[Pixel coordinate grounding data]
· · · ·

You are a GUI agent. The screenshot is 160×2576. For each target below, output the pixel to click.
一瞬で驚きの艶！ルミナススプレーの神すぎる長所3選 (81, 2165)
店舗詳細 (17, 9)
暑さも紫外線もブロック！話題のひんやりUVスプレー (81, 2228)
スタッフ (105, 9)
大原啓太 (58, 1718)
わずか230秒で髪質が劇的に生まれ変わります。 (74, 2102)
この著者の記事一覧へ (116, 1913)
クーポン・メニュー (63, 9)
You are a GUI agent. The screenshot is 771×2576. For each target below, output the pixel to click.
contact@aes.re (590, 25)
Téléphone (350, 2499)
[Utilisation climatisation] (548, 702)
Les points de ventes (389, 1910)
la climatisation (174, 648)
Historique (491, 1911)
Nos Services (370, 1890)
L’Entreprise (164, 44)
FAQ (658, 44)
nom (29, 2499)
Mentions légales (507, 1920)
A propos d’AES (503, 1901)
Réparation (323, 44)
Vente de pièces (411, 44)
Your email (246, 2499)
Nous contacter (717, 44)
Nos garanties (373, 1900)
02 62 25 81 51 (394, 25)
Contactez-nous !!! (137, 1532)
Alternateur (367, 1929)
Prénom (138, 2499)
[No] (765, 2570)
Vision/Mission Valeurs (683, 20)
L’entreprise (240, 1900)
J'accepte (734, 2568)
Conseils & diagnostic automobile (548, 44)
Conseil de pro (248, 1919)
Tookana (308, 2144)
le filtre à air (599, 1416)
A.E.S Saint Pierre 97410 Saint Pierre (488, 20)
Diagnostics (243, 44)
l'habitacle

· · · ·

*What you have to do*
Copy the lines from the entries above in which the word "each" appears.

*Written response*
You are a GUI agent. The screenshot is 160×2576. For each target below, output the pixel to click.
You are a GUI agent. The screenshot is 771×2576. For each target below, output the pixel to click.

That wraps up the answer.